*INPUT FOR THIS TASK:*
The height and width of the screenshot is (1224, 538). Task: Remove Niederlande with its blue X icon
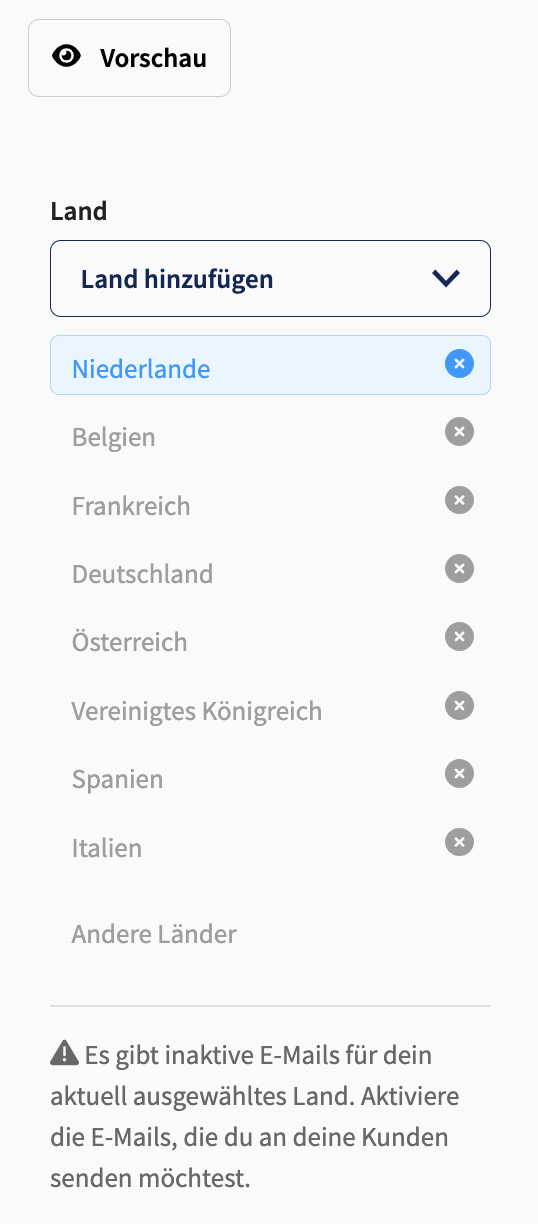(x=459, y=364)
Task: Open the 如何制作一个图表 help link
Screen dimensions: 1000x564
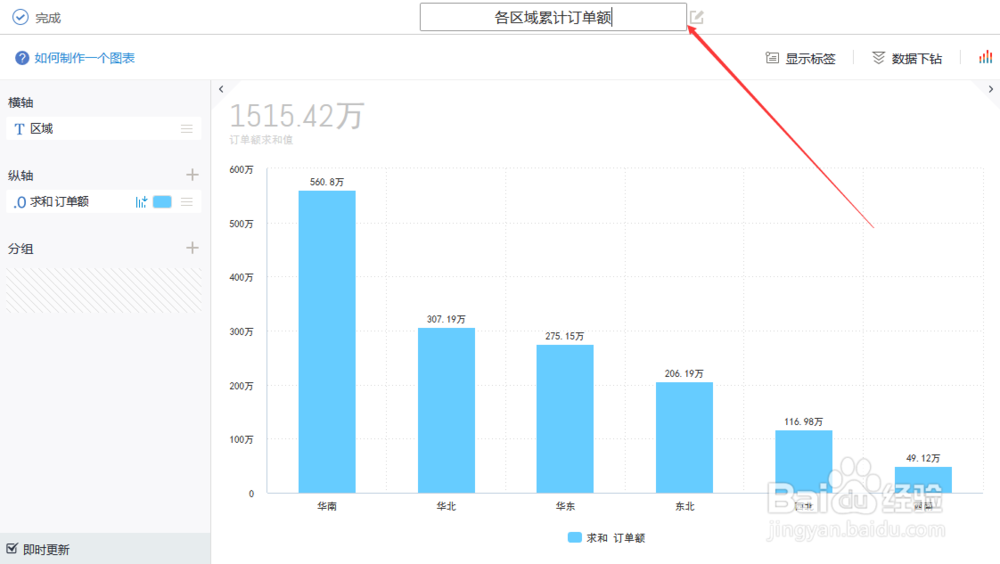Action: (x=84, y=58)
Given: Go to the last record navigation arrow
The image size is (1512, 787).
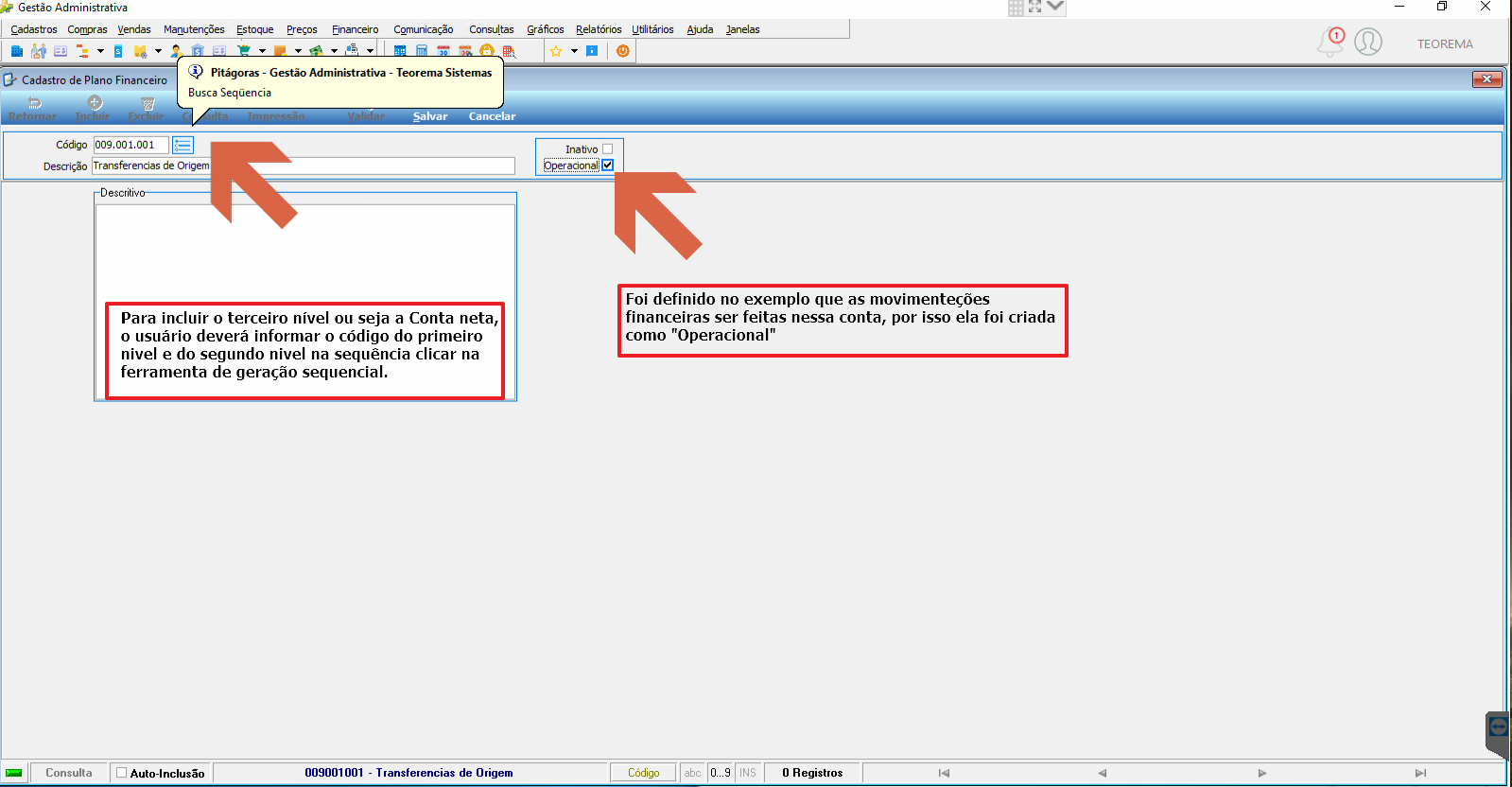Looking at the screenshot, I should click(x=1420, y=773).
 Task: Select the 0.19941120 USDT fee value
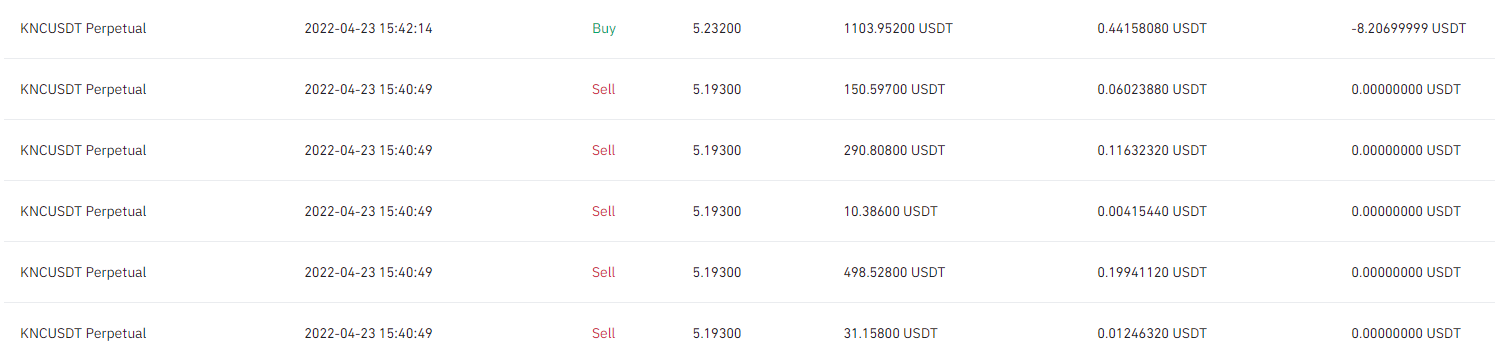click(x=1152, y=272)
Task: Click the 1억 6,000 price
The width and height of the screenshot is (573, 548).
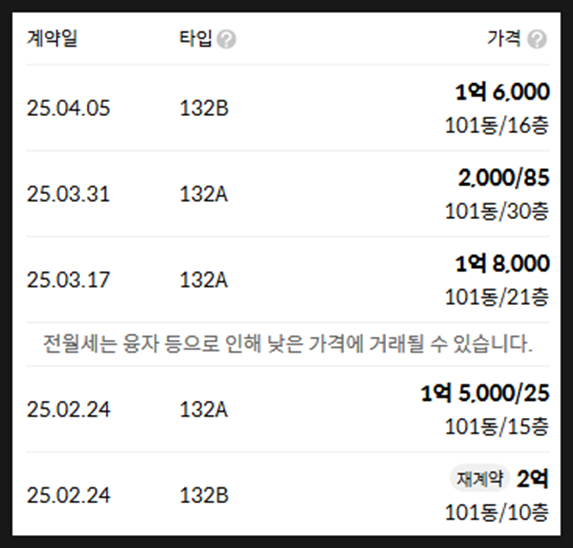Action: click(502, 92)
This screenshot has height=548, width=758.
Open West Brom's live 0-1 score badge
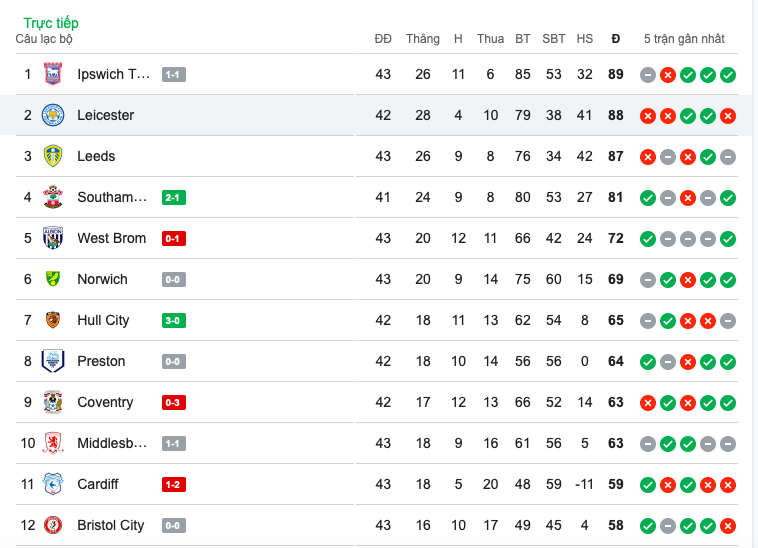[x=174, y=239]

---

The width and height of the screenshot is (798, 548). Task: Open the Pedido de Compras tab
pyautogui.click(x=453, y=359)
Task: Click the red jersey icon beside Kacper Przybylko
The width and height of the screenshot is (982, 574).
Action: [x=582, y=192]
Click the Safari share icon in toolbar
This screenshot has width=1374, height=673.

*EXERCISE GOAL:*
Among the entries above, copy exactly only the lines starting with the one containing "Task: Click the red" and going through the one containing "This screenshot has width=1374, height=673.", both ends included.

*WRITTEN ANSWER:*
Task: Click the red jersey icon beside Kacper Przybylko
The width and height of the screenshot is (982, 574).
Action: [x=582, y=192]
Click the Safari share icon in toolbar
This screenshot has width=1374, height=673.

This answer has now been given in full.